Problem
Lines holding the string "link" are the ones to copy; find them all in the data.

Stored data:
==*==

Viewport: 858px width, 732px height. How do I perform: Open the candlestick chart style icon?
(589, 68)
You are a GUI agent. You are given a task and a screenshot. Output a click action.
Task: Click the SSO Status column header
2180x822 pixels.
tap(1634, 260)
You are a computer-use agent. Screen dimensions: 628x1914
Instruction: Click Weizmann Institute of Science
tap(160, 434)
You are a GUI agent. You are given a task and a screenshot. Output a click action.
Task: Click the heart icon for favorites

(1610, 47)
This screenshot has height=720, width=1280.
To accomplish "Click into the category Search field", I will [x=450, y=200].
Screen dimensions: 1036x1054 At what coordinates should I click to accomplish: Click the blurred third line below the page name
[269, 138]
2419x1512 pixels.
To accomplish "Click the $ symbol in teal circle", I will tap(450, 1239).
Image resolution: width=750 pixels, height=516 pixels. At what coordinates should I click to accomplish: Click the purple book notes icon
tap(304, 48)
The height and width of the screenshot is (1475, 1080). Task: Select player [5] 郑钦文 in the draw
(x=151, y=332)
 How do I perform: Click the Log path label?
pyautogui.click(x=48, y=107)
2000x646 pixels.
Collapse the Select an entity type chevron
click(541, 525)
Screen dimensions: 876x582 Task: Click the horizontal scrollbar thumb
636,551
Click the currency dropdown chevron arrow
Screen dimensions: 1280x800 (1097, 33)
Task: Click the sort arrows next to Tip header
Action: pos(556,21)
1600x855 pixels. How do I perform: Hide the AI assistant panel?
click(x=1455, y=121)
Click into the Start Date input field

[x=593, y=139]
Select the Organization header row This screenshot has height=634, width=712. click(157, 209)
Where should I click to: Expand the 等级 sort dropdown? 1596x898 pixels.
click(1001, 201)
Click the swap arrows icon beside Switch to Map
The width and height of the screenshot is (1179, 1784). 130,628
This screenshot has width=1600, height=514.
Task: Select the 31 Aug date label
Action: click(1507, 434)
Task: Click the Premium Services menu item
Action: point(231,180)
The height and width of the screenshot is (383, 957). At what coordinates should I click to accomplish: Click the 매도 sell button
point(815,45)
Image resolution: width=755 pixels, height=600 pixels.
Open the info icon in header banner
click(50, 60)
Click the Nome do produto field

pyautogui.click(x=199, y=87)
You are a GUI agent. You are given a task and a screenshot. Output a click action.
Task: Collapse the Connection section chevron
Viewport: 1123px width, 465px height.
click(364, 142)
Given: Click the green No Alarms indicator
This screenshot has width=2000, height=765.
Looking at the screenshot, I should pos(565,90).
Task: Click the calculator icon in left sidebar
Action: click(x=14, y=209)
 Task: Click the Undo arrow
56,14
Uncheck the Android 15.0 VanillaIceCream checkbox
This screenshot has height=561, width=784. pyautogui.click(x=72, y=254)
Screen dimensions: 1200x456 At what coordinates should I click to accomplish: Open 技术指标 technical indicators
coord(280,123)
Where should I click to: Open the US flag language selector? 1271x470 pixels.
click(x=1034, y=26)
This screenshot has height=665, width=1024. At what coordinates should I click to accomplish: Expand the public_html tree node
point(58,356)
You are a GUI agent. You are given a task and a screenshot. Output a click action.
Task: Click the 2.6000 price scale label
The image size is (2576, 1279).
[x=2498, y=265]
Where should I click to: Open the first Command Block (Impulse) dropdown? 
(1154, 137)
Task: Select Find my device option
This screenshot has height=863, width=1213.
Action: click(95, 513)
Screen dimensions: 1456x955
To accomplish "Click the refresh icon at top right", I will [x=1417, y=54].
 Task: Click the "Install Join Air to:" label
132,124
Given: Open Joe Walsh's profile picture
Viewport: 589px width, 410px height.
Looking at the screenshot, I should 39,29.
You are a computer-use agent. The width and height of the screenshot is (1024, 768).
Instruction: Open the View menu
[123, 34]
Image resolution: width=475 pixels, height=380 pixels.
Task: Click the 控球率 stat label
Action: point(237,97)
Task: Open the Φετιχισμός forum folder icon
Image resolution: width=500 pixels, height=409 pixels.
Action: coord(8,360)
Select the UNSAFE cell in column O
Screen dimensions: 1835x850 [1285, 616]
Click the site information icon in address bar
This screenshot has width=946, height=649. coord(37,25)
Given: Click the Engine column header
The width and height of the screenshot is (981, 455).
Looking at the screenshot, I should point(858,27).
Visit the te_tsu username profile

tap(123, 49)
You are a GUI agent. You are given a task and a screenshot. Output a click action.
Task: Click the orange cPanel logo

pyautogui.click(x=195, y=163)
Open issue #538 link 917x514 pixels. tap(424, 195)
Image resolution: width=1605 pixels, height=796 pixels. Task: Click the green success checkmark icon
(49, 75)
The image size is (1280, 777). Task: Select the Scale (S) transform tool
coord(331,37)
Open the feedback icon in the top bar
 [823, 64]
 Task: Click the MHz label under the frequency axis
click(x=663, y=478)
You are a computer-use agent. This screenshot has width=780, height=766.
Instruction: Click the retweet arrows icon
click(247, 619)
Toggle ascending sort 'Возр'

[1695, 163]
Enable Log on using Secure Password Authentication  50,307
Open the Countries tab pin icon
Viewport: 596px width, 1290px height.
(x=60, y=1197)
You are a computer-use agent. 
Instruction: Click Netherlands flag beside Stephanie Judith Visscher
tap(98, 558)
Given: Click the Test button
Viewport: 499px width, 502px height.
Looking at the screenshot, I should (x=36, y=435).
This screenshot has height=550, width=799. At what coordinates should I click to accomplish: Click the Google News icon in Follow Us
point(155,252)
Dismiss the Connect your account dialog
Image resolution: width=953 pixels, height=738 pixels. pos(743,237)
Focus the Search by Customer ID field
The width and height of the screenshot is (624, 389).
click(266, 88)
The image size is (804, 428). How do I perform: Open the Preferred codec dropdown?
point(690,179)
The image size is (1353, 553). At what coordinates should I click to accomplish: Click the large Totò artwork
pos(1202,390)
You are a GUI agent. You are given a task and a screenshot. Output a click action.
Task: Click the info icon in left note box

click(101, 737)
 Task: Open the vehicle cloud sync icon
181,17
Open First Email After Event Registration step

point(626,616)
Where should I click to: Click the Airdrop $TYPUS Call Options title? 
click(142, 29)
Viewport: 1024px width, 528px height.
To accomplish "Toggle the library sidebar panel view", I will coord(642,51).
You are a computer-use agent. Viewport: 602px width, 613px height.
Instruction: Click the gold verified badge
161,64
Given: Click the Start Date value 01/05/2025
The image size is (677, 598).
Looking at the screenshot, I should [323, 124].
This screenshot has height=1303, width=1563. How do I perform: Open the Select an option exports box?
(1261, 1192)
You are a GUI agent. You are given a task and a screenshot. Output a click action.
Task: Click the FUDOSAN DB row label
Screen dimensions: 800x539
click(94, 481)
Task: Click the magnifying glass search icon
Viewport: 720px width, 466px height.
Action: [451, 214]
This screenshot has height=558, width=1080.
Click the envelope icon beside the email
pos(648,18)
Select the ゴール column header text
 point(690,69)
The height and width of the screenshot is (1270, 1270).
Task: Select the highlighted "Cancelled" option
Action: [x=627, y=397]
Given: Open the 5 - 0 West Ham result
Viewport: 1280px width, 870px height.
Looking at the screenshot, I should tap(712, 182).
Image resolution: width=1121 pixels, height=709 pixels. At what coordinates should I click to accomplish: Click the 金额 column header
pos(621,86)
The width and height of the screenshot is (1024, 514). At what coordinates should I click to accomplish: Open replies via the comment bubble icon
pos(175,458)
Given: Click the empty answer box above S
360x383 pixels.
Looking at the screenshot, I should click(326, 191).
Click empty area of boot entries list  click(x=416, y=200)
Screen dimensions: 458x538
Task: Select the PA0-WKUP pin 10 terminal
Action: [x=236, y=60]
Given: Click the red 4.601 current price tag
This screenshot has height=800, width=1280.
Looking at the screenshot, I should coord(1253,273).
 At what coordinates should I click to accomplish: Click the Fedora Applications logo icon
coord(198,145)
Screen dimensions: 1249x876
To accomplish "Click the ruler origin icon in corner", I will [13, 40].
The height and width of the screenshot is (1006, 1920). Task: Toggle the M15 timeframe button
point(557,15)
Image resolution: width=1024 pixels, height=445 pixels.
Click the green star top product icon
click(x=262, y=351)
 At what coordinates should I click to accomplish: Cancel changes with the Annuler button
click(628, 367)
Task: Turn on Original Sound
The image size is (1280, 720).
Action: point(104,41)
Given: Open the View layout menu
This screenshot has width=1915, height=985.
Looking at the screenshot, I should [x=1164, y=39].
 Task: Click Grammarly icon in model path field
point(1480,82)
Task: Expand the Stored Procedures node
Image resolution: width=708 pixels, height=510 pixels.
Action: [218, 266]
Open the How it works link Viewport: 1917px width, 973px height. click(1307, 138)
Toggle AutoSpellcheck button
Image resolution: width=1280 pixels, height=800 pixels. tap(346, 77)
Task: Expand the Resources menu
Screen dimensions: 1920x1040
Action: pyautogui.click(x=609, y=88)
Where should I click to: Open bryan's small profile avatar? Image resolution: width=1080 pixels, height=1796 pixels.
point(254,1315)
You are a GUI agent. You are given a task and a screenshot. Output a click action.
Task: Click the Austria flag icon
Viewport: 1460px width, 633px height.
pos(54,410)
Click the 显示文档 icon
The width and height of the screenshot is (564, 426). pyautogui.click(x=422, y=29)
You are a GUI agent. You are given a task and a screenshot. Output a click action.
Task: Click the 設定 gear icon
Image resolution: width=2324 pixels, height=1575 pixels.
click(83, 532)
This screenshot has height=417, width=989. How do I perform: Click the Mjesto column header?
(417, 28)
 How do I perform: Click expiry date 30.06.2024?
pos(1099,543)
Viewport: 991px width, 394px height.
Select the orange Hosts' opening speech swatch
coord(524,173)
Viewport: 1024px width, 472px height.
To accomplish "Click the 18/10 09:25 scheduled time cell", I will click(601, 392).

==*==

Response area
Open issue #538 link 917x514 pixels. tap(424, 195)
Open the How it works link Viewport: 1917px width, 973px height. click(1307, 138)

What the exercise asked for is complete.